The commercial market for fossils shows no sign of decline.[46] Indeed, if anything it has gone international. In late 2012, a Tarbosaurus bataar[47] was sold in the United States to a private, anonymous buyer for almost $1,000,000 over protests from the Mongolian government.[48] The U.S. Attorney’s office subsequently filed a criminal complaint against Eric Prokopi, a commercial fossil collector, on charges of conspiracy to import the skeleton illegally into the United States.[49] The skeleton was eventually returned to the Mongolian government and Prokopi is now awaiting sentencing.[50] Given his extensive collection activities, he now faces up to 17 years in jail and $750,000 in fines under federal export fraud statutes.[51]

Whether this last prosecution is the result of diplomatic influence, or the harbinger of more ardent enforcement to come, remains to be seen. In the interim, a simple Google search under “fossils for sale” quickly illustrates how ubiquitous the commercial market for fossils has become. Given the PRPA, upcoming regulations to be enacted under it, and high-profile international cases like Prokopi, buyers of fossils are well-advised to carefully assess the provenance of any paleontological specimen purchased in order to avoid criminal liability.  

IV.       Conclusion

PRPA was enacted with the charge to increase public awareness about the significance of paleontological resources.[52] Events such as National Fossil Day educate the public about hobby collecting, and the benefits derived from the scientific study of fossils.[53] This year’s celebration is on October 16th, with activities planned throughout national parks.[54] Colorado, as home to so many world class fossil sites, is also home to equally top-notch educational programs  that show case these heritage resources. Special summer camps focus on paleontology for children[55] and classes and paleo-certification programs are available for adults through a variety of sources.[56] The preservation and study of these unique resources is a happy task we can all share. Education will undoubtedly prove as effective, if not more so, than enforcement.

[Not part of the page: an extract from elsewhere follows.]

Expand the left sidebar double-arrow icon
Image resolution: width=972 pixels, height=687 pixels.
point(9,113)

       [†].     Lynda Knowles is a graduate of the Sturm College of Law, Class of 1985. She has been legal counsel at the Denver Museum of Nature & Science since 2007. 

       [2].     See Paleontological Resources Preservation Act (PRPA) of 2009, 16 U.S.C. § 470aaa–(3) (2012); Colo. Rev. Stat. § 24–80–406 (2013). See also Bureau of Land Mgmt. (BLM), U.S. Dep’t of the Interior, Instruction Memorandum No. 2012–140 (2012). This article does not address the laws regarding archaeological resources or human remains, including those protecting Native American graves.

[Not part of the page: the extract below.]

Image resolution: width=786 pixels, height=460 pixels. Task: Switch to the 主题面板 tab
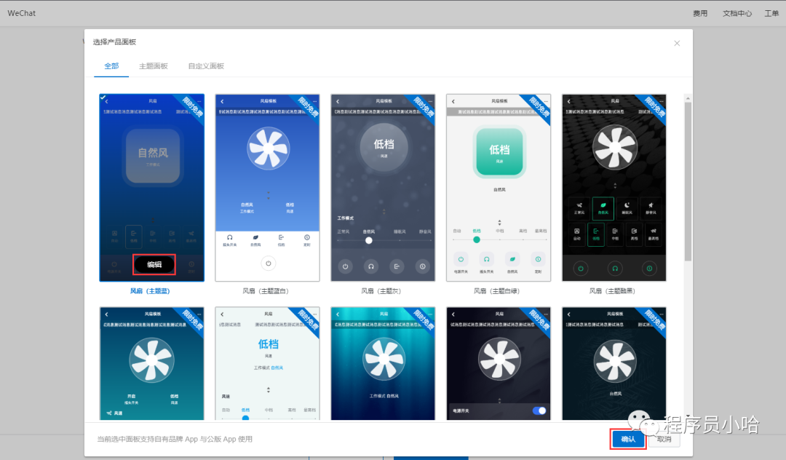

       [3].     Ross W. Gorte et al., Cong. Research Serv., R42346, Federal Land Ownership: Overview and Data 4 (2012). This figure includes BLM, Forest Service, Fish and Wildlife Service, and the National Park Service lands. The number may be larger if Bureau of Land Reclamation and Armed Services lands are included. “Total federal land in the United States is not definitively known.” Id. at 1 n.1.

       [4].     16 U.S.C. § 470aaa.

       [5].     “Unified guidelines for paleontological resources management and special protection for vertebrate paleontological resources are greatly needed . . . . [These] fossils[] are heritage resources . . . . They provide opportunities for the public to learn more about ancient Earth ecosystems and the development of life from research and study . . . .” S. Rep. No. 109–36, at 10–12 (2005).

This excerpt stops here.